Acusada de comprar votos -

Justiça cassa o mandato de prefeita acusada de comprar votos no Piauí

A juiz Édson Rogério Leitão Rodrigues cassou nesta segunda-feira (27/10) a prefeita de Colônia do Gurguéia-PI, Lisiane Franco Rocha Araújo (PMDB) e o seu vice, Chagas Brandão. A sentença do juiz da 90ª Zona Eleitoral, da cidade de Eliseu Martins, foi proferida em uma Ação de Investigação Judicial Eleitoral – AIJE.

Segundo consta na ação, a prefeita foi acusada de financiar transporte irregular de 46 eleitores e oito menores, que vinham de Brasília para Colônia do Gurguéia às vésperas das eleições municipais de 2012 para que votassem nela. Consta ainda a denúncia de promoção e distribuição de combustível para motos e carros, por ocasião de uma carreata que promoveu como ato de campanha e ainda é acusada de oferta de apoio financeiro a eleitores feita pelo esposo da prefeita.

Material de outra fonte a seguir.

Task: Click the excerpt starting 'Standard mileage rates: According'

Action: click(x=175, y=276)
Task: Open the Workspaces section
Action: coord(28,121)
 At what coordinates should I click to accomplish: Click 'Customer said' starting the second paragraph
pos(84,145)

Segundo informações da 90ª Zona Eleitoral, com a decisão, o juiz cassa os diplomas dos investigados na ação e os declara inelegíveis por oito anos subsequentes a eleição.

O juiz Édson Rogério determina ainda o afastamento imediato da prefeita e do vice prefeito dos cargos e que o residente da câmara municipal assuma a prefeitura interinamente.

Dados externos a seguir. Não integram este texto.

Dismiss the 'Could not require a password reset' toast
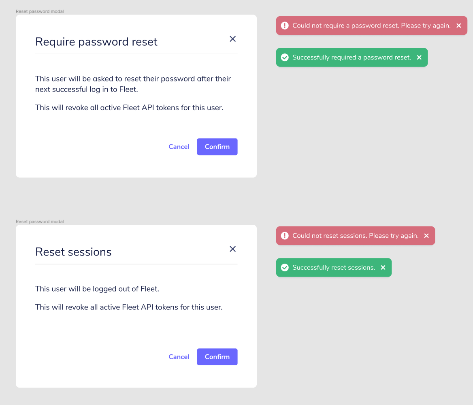tap(458, 26)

A decisão prevê a realização de eleição suplementar no município.

MAIS CASSADOS
Dos prefeitos eleitos em 2012, a Justiça Eleitoral já cassou 15. A maioria permanece no cargo por força de liminar.

OUTRO LADO
A reportagem do180 falou com a prefeita Lisiane Franco por telefone sobre a decisão. Ela explicou que ainda não tem conhecimento da sentença, que não foi comunicada oficialmente e que mais informações podem ser prestada por sua assessoria jurídica.

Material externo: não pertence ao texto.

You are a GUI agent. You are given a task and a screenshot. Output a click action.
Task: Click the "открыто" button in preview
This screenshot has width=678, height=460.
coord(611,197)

O advogado de defesa Raimundo Júnior, explicou que das acusações contidas na AIJE duas (a de abuso de poder e transporte de eleitor) foram afastadas e que sobre a acusação de transporte irregular de eleitor ficou provado que a prefeita não teve nenhuma relação com o suposto caso.

"Mas o juiz se ateve a uma testemunha para assim decidir. Essa testemunha nós provamos que era suspeita. A defesa está tranquila e já trabalhamos para dar entrada na Ação Cautelar com pedido de Liminar, para que a prefeita Lisiane permaneça no cargo até o julgamento do recurso pelo TRE-PI", esclareceu o advogado.